More than 200 PSC members protested inside and outside the September 30 Board of Trustees meeting.
03-IMAG1269.jpg

The PSC members who filled the 14th-floor conference room began chanting 15 minutes before the trustees’ meeting. As the meeting got under way, they held aloft red and white signs that read “No Austerity Contract” on one side and “No Austerity Education” on the other. “We’re here to tell them it’s time to start negotiating seriously on a new contract and it’s time for them to listen to us on Pathways,” said Hostos Chapter Chair Craig Bernardini.

Fight ‘Just Beginning’

“We are here to emphasize for the Board of Trustees the link between a good education and a good contract,” PSC President Barbara Bowen told the crowd outside. “This is a board that approved a $1.99-million ‘golden parachute’ for former Chancellor Matthew Goldstein while imposing a five-year increase on students’ tuition and failing to advocate effectively for the faculty and staff raises. It’s a board that swept away an entire university’s general education curriculum without regard to the faculty’s role in curriculum decisions. The priorities are wrong,” she added. “We will not let it stand without protest that the board has attempted to ignore a 92% vote of no confidence.”

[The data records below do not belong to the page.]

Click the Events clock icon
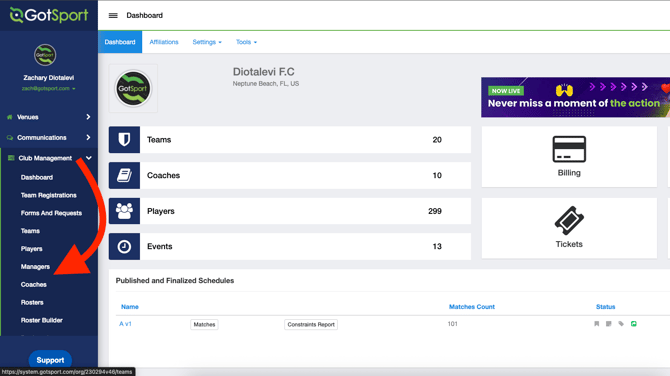Viewport: 670px width, 376px height. [124, 247]
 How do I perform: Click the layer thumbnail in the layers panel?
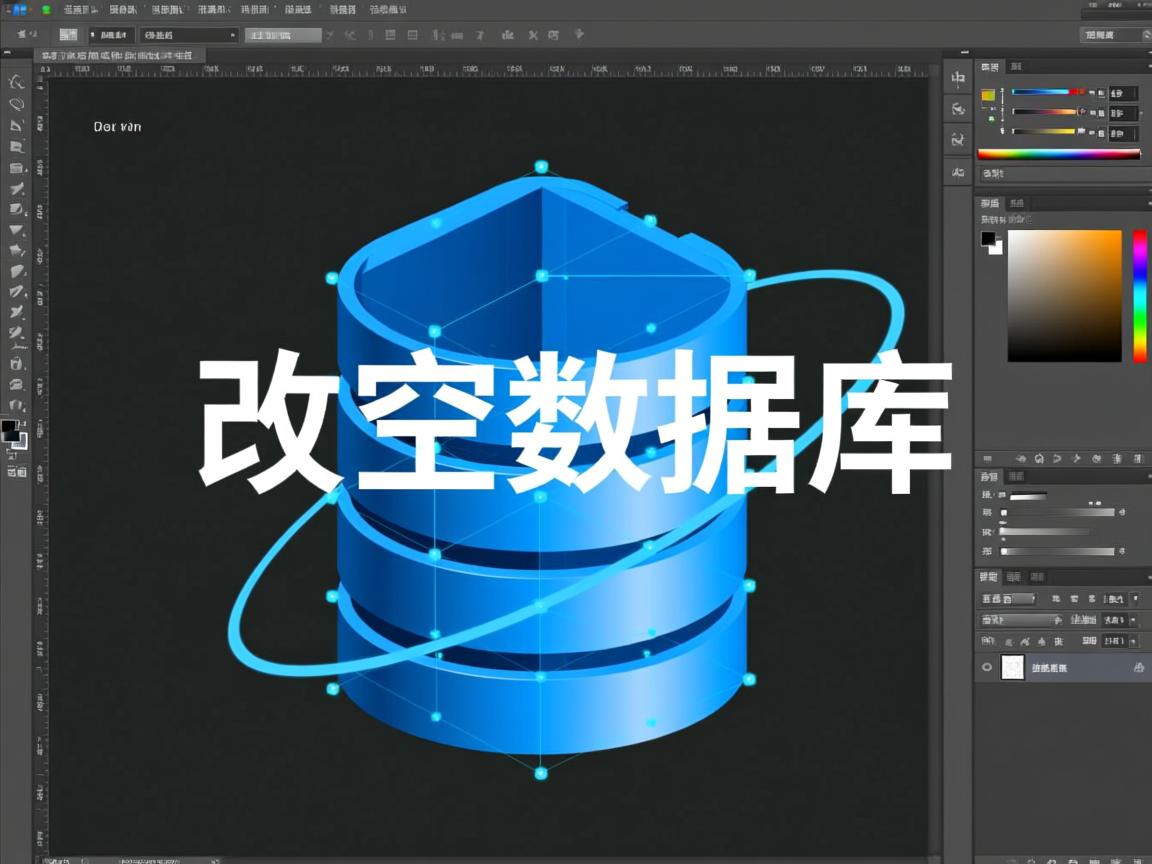click(1013, 667)
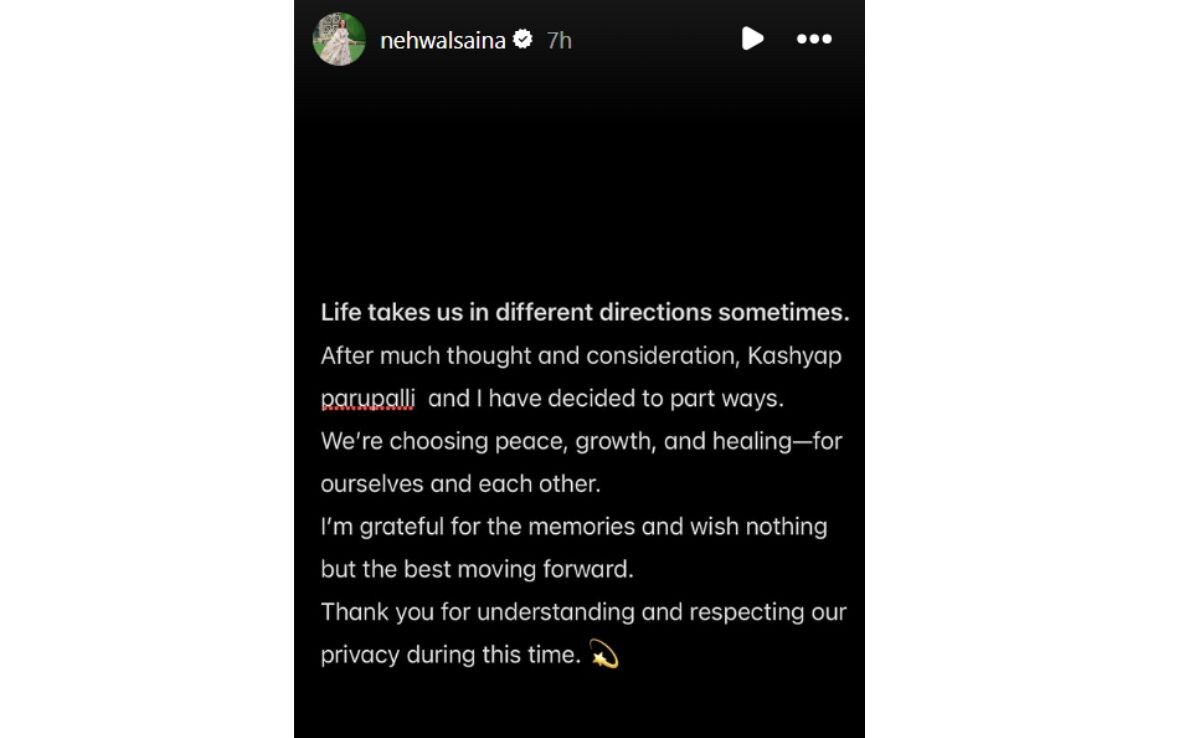
Task: Click the line 'but the best moving forward.'
Action: pos(477,570)
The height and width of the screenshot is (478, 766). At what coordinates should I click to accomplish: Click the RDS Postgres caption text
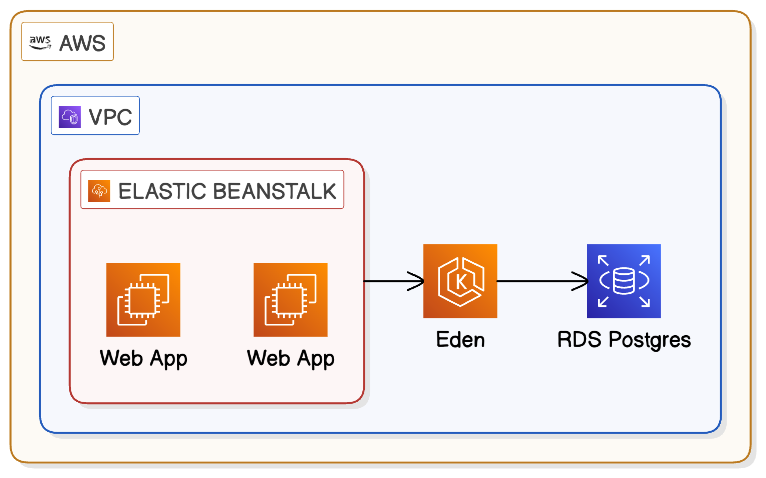(624, 340)
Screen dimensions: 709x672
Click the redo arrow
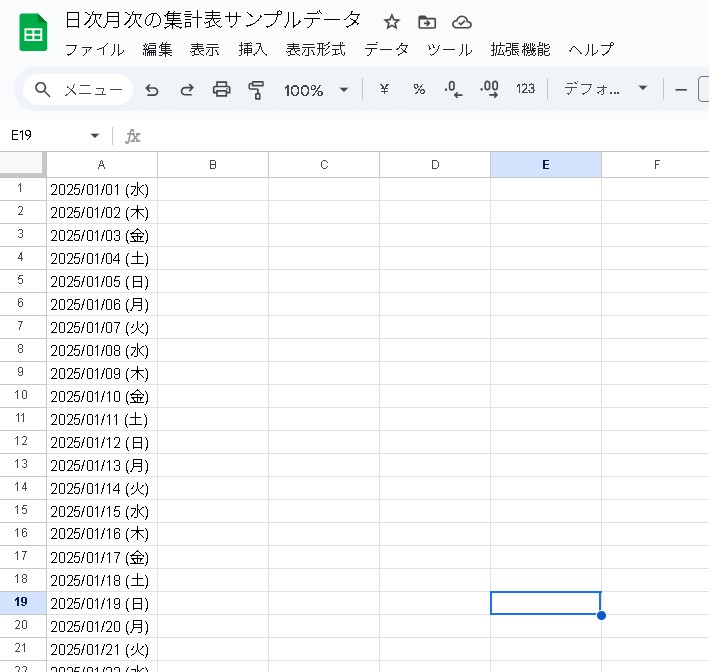(187, 90)
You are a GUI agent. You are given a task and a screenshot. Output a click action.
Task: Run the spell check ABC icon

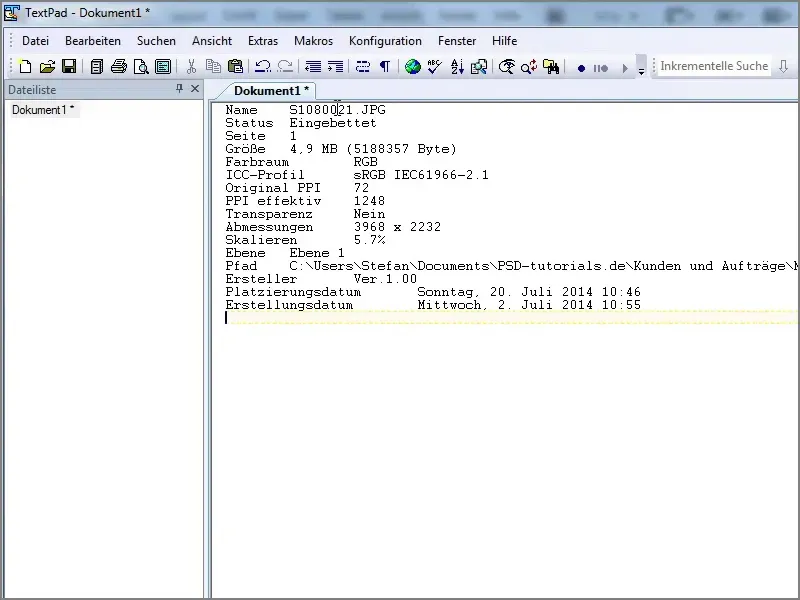(434, 67)
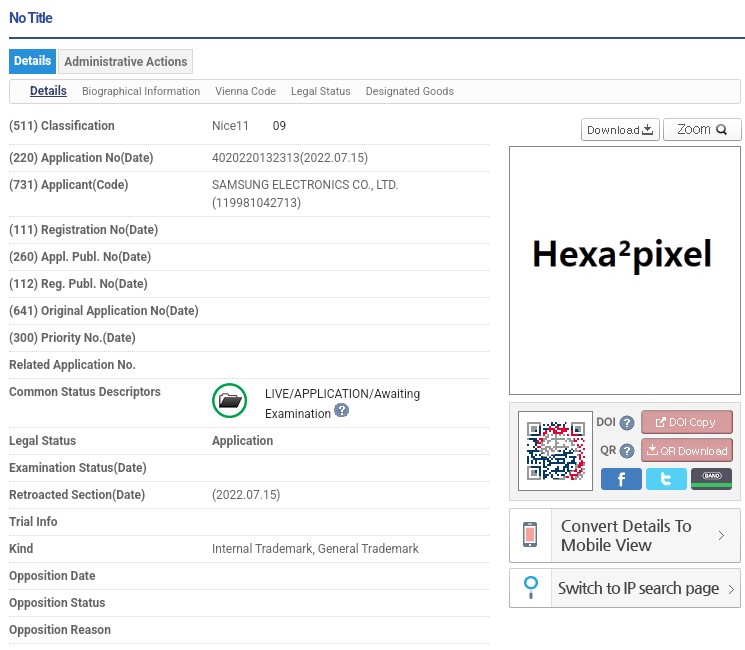Share via the BAND icon
The height and width of the screenshot is (650, 745).
coord(711,478)
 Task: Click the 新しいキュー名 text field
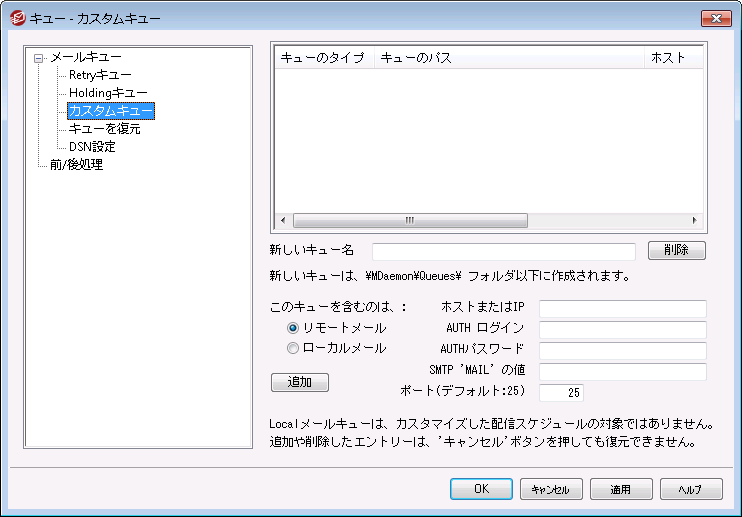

The new academic year marks the debut of CUNY’s Pathways curriculum, an administration overhaul of rules on general education that was imposed despite widespread faculty objection. In May, the PSC held a secret-ballot referendum on Pathways, conducted by the American Arbitration Association. More than 60% of CUNY’s full-time faculty participated in the referendum, with 92% voting “no confidence” in the new curriculum.

The rejection of Pathways was a major theme of the demonstration, with signs that said “92%” on one side and “No Confidence In Pathways” on the other, and black T-shirts with the same slogans. “I’m outraged about Pathways and how [CUNY] continues to ignore the will of the faculty,” said Manfred Philipp, former chair of the University Faculty Senate and the Lehman PSC Chapter’s current chair.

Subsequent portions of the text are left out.